Matt Negrin started writing in the seventh grade and, before that, had
already tasted the life of a politician -- having been elected president of his
elementary school by running a candy-themed campaign aimed at
8-year-old swing voters. But souring on the experience after nine
months, he vowed never to run for office again.
From 18 to 22, Matt survived eight internships — among them, at
The New York Times, The Boston Globe and The Associated Press’s Tokyo
bureau — and two semesters as editor of The Daily Free Press, the
independent paper at Boston University, where he studied journalism and
occasionally slept. He also somehow found time to be one of the original
bloggers for an AOL politics site geared toward students.

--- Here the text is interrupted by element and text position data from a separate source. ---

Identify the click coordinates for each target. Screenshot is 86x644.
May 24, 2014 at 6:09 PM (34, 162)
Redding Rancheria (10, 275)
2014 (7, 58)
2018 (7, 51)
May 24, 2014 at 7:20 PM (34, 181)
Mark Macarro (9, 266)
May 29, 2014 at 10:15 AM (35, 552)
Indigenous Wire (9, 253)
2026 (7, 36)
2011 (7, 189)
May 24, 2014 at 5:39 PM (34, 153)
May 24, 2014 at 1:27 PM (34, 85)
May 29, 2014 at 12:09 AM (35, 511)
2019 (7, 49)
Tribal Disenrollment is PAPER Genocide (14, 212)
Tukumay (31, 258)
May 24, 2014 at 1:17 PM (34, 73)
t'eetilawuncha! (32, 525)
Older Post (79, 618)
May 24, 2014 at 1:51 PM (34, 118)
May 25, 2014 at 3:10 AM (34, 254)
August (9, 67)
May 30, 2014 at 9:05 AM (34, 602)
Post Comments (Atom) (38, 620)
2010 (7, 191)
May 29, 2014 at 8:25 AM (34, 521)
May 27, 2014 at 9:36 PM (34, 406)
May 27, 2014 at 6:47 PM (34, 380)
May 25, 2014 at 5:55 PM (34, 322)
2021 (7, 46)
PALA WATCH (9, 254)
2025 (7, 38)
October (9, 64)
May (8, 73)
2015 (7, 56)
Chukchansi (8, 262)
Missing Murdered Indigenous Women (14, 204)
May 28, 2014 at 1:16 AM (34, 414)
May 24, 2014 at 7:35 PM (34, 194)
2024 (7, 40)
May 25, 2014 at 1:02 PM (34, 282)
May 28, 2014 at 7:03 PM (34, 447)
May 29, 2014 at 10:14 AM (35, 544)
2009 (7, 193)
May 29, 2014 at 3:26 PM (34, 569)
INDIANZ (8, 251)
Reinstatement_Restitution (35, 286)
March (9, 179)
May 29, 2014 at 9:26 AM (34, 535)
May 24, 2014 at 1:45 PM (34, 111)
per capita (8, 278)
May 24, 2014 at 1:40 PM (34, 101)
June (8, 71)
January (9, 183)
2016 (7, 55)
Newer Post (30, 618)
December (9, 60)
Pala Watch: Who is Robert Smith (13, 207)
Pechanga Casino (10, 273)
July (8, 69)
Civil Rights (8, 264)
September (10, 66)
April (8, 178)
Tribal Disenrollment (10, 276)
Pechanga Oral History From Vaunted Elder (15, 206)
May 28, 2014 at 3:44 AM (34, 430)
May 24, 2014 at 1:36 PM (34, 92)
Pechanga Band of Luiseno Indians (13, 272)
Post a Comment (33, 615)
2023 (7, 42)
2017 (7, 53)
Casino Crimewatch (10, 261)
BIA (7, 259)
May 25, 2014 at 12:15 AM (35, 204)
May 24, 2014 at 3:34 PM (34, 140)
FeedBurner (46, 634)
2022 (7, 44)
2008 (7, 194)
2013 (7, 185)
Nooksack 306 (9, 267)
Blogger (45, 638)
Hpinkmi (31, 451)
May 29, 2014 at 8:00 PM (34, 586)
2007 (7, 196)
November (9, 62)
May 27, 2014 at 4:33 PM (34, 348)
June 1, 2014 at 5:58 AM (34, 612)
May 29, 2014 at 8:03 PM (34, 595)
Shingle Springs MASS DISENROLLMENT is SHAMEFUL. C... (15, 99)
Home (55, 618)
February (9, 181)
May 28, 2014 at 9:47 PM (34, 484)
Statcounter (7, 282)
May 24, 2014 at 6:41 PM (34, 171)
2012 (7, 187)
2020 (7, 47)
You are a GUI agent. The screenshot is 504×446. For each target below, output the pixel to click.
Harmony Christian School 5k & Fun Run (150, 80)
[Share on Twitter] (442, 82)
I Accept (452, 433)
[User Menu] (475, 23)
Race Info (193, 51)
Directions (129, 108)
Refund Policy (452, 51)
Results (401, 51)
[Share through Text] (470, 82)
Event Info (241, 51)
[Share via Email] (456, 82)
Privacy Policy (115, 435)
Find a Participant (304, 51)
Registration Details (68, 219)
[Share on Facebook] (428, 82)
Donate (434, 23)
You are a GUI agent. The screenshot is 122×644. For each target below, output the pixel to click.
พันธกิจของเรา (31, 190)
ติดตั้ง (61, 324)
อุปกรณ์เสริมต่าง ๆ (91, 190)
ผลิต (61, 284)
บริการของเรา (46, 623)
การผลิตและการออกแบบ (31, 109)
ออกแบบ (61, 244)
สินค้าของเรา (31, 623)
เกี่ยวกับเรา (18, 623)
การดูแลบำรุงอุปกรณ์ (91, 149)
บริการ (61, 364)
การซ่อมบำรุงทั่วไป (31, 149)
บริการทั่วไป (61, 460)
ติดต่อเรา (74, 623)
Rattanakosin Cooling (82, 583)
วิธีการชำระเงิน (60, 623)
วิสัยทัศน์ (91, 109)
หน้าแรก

During the 2008 election, Matt wrote about what real, rope-whipping
mavericks in the South thought of John McCain; how Barack Obama and
Hillary Clinton could have picked a running mate before the primary
ended; and why the Japanese wear face masks in public (that one
unrelated to the race).
Matt’s favorite books are “Hiroshima” and “The Boys on the Bus.” He
also is enthusiastic about Russian music composed in the Romantic era.
Matt's first job out of college was steering the "44" page at Politico, which involved tracking President Obama's every move. Now, he's a reporter at ABC News in Washington, and he's glad to be covering politicians instead of being one.